Whether it was before or after she saw her son fail to make up ground he normally would against Oakland, Carol Berry hadn’t quite noticed the moment that set all this in motion.

Midway through the fourth quarter, Berry and teammate Husain Abdullah collided as they converged on Oakland’s Marcel Reese.

The unremarkable replay shows Abdullah hitting Berry’s shoulder. But Berry soon was clutching his chest, then had trouble raising his right arm even as he stayed in the game.

Ultimately that led to Berry telling assistant coach Emmitt Thomas he was experiencing chest discomfort and being examined after the game.

That, in fact, proved the first of many blessings in all this.

Because of that collision, because of his uncharacteristic complaint about being hurt, medical staff kept probing even after an X-ray revealed nothing.

“Otherwise,” Carol said, “they wouldn’t have found it.”

Emotionally crushed after receiving the ominous text that Saturday, but striving to maintain normalcy, Carol and husband James still drove the 230 miles to Knoxville, Tenn., that day to see their twins, Elliott and Evan — then freshmen at Tennessee — play.

Carol needed time to compose herself, after all, and they didn’t want the twins to worry something was wrong on game day.
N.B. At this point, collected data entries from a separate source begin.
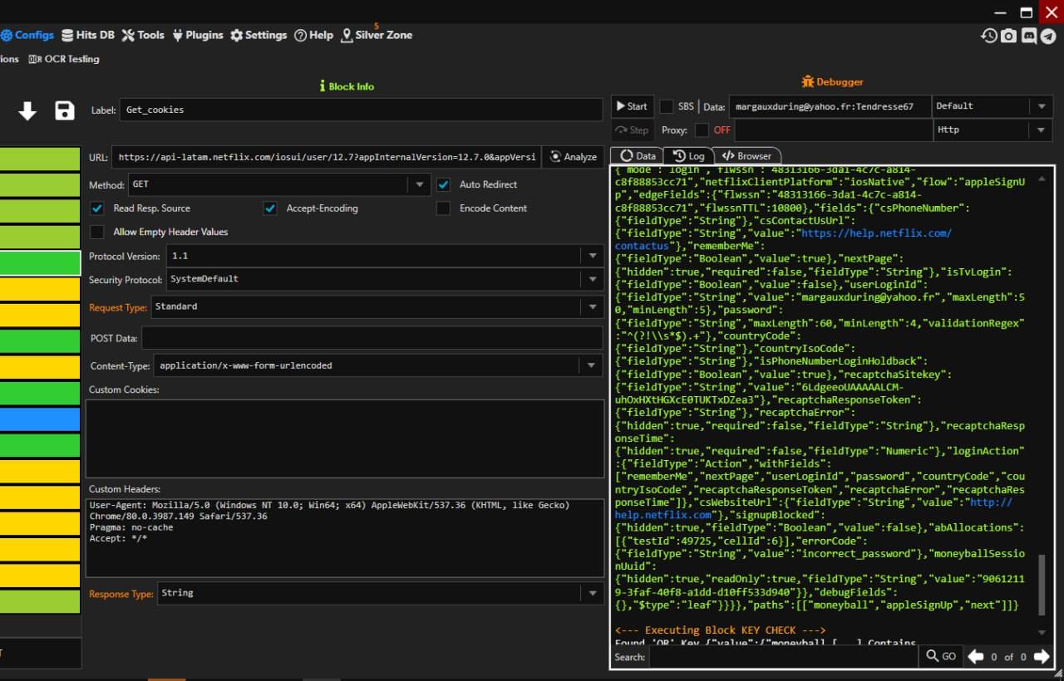Uncheck the Auto Redirect checkbox
This screenshot has width=1064, height=681.
coord(444,184)
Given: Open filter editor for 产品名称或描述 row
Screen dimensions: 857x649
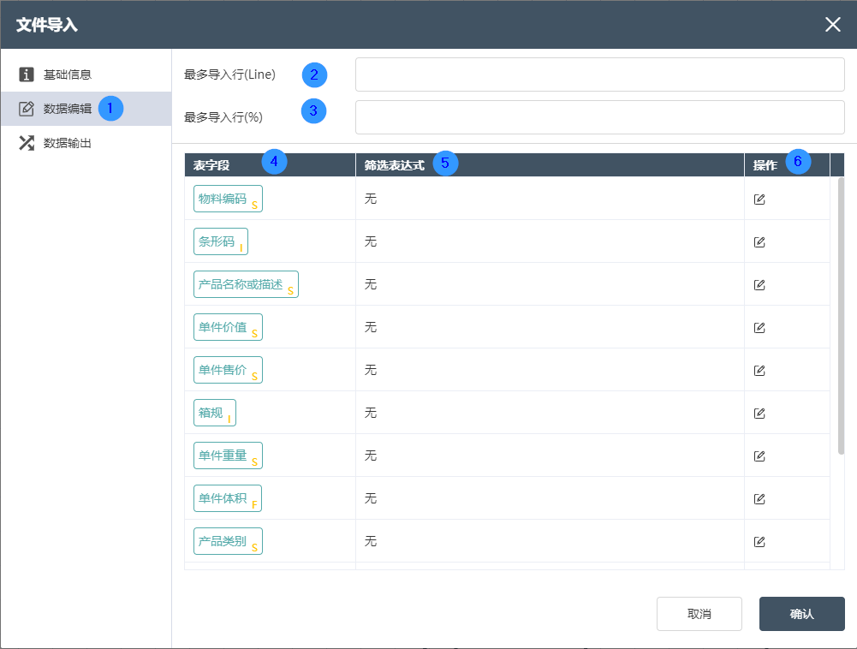Looking at the screenshot, I should tap(759, 285).

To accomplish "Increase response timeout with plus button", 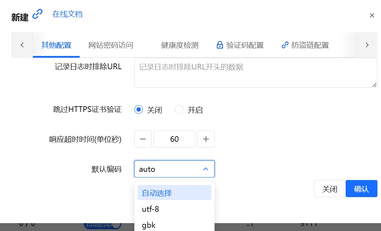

By the time they got to their hotel room that night, though, signs were suggesting the mass was, in fact, Hodgkin lymphoma.

So Carol Berry wasn’t expecting what she saw when they arrived in Kansas City on the Sunday before Thanksgiving a year ago.

“ ‘Mom, it’s going to be OK. … I’m good: It’s God’s plan,’ “ her son said when they first came eye-to-eye. “What was so powerful was that he set the tone for everybody else.”


Not that it took immediately with everybody else, and not that there weren’t infinite ups and downs through it all.

As he absorbed six chemotherapy treatments, there were times Berry would later say he felt like he was dying.

There were days when just getting out of bed was a major goal as he found himself thinking he was battling himself every day, too.

Maybe the sheer duality of emotions for all was best embodied in the reaction of the twins.

“The twin that I thought was going to be the emotional one was fine. He just kept asking me, ‘Is it true? You sure? Really?’ ” Carol Berry said, without specifying which was which. “The other twin, the one who’s so tough, he broke down.”

As those opposing sentiments pulled at her, Carol kept turning to her religious faith and kept telling herself, “You can’t fall apart in a crisis.”

At least not all the time.

“I know people do,” she said, “but you’ve got to keep it going.”

So she’d reach back and do things like print and frame signs around the house banning negative energy. And she’d turn to friends and other NFL mothers for support.

It helped, too, to feel “the Chiefs Kingdom and the Vol Nation,” she said, covering and protecting them.

“We had to stay positive,” she said, “because so many people were looking to him for encouragement.”

It was one thing for Eric Berry to emerge from chemo a pound heavier than he had been, apparently bolstered by James Berry cooking him three meals a day.

It was another to be declared cancer-free on June 22.

It was quite another to be ready to play as fast as he was.

“I knew he’d be back in time for this year,” Carol Berry said, “but for training camp?!”

And showing ever since that he still has it in him to overtake about any opponent he encounters.